Good News Translation
I advise you, then, to buy gold from me, pure gold, in order to be rich. Buy also white clothing to dress yourself and cover up your shameful nakedness. Buy also some ointment to put on your eyes, so that you may see.

Holman Christian Standard Bible
I advise you to buy from Me gold refined in the fire so that you may be rich, white clothes so that you may be dressed and your shameful nakedness not be exposed, and ointment to spread on your eyes so that you may see.

International Standard Version
Therefore, I advise you to buy from me gold purified in fire so you may be rich, white clothes to wear so your shameful nakedness won't show, and ointment to put on your eyes so you may see.

NET Bible
take my advice and buy gold from me refined by fire so you can become rich! Buy from me white clothing so you can be clothed and your shameful nakedness will not be exposed, and buy eye salve to put on your eyes so you can see!

New Heart English Bible
I counsel you to buy from me gold refined by fire, that you may become rich; and white garments, that you may clothe yourself, and that the shame of your nakedness may not be revealed; and eye salve to put on your eyes, that you may see.

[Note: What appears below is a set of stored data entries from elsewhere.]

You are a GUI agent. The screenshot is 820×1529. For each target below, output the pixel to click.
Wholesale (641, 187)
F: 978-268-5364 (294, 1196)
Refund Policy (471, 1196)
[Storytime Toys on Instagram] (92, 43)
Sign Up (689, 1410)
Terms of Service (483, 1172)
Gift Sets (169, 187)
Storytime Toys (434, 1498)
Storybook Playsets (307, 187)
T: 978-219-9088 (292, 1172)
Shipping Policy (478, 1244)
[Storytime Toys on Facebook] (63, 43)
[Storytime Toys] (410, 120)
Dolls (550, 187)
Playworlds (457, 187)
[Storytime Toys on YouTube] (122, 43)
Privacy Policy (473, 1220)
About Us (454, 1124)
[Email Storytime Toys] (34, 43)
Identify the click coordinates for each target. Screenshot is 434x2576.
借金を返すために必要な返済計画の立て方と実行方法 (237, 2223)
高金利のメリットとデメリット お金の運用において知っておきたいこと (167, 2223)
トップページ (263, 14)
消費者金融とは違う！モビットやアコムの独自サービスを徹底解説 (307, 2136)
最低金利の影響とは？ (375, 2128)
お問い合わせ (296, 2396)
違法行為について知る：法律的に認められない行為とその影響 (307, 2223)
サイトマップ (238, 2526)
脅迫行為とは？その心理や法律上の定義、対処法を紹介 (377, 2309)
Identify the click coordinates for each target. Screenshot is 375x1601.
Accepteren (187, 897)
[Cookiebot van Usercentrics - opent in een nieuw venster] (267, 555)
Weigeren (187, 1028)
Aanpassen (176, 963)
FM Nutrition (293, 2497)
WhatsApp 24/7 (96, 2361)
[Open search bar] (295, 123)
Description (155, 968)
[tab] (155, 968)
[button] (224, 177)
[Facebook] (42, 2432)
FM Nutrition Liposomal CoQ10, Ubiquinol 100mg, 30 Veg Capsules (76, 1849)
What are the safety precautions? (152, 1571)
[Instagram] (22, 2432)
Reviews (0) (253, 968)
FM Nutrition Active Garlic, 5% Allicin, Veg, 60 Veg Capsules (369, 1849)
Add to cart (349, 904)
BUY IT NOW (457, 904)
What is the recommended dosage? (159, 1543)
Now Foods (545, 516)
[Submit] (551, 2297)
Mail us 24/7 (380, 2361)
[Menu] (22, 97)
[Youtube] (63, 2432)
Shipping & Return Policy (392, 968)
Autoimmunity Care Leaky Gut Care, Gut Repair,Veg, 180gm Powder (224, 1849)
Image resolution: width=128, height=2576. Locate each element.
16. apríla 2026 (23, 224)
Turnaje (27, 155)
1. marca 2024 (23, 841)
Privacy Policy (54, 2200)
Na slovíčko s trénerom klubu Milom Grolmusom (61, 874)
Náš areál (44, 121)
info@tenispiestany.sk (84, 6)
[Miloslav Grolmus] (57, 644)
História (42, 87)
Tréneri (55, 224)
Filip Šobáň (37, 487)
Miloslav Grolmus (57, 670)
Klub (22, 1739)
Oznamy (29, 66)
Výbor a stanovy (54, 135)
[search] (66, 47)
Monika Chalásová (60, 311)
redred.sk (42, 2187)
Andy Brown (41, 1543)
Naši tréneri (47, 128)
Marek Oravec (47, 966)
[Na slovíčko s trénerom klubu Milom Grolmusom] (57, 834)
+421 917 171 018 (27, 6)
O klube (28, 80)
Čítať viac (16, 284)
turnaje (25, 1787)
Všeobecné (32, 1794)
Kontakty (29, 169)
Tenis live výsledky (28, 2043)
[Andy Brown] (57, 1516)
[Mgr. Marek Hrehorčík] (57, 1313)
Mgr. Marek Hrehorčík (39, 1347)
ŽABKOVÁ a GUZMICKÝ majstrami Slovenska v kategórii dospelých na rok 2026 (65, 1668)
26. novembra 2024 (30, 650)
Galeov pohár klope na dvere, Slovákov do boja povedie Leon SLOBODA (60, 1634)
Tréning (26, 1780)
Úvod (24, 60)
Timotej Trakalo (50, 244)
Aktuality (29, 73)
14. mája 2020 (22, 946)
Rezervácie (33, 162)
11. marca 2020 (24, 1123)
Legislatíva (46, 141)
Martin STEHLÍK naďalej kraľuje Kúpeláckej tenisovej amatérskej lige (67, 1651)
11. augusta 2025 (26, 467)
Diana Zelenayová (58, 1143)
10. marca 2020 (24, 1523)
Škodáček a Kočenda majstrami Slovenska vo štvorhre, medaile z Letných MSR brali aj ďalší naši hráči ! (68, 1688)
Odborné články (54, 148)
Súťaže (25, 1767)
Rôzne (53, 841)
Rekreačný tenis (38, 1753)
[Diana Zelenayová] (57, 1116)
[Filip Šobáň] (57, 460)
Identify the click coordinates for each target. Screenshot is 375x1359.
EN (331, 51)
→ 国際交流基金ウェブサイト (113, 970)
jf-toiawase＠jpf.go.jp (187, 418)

Aramaic Bible in Plain English
“I counsel you to buy gold from me, proved by fire, that you may prosper, and white garments to put on, lest the shame of your nakedness be revealed, and eye salve to apply that you may see.”

GOD'S WORD® Translation
I advise you: Buy gold purified in fire from me so that you may be rich. Buy white clothes from me. Wear them so that you may keep your shameful, naked body from showing. Buy ointment to put on your eyes so that you may see.

New American Standard 1977
I advise you to buy from Me gold refined by fire, that you may become rich, and white garments, that you may clothe yourself, and that the shame of your nakedness may not be revealed; and eye salve to anoint your eyes, that you may see.

Jubilee Bible 2000
I counsel thee to buy of me gold refined in the fire, that thou may be made rich; and clothed in white raiment, so that the shame of thy nakedness not be uncovered; and anoint thine eyes with eyesalve, that thou may see.

King James 2000 Bible
I counsel you to buy of me gold tried in the fire, that you may be rich; and white clothing, that you may be clothed, and that the shame of your nakedness does not appear; and anoint your eyes with eye salve, that you may see.

American King James Version
I counsel you to buy of me gold tried in the fire, that you may be rich; and white raiment, that you may be clothed, and that the shame of your nakedness do not appear; and anoint your eyes with eye salve, that you may see.

American Standard Version
I counsel thee to buy of me gold refined by fire, that thou mayest become rich; and white garments, that thou mayest clothe thyself, and that the shame of thy nakedness be not made manifest; and eyesalve to anoint thine eyes, that thou mayest see.

Douay-Rheims Bible
I counsel thee to buy of me gold fire tried, that thou mayest be made rich; and mayest be clothed in white garments, and that the shame of thy nakedness may not appear; and anoint thy eyes with eyesalve, that thou mayest see.

Darby Bible Translation
I counsel thee to buy of me gold purified by fire, that thou mayest be rich; and white garments, that thou mayest be clothed, and that the shame of thy nakedness may not be made manifest; and eye-salve to anoint thine eyes, that thou mayest see.

English Revised Version
I counsel thee to buy of me gold refined by fire, that thou mayest become rich; and white garments, that thou mayest clothe thyself, and that the shame of thy nakedness be not made manifest; and eyesalve to anoint thine eyes, that thou mayest see.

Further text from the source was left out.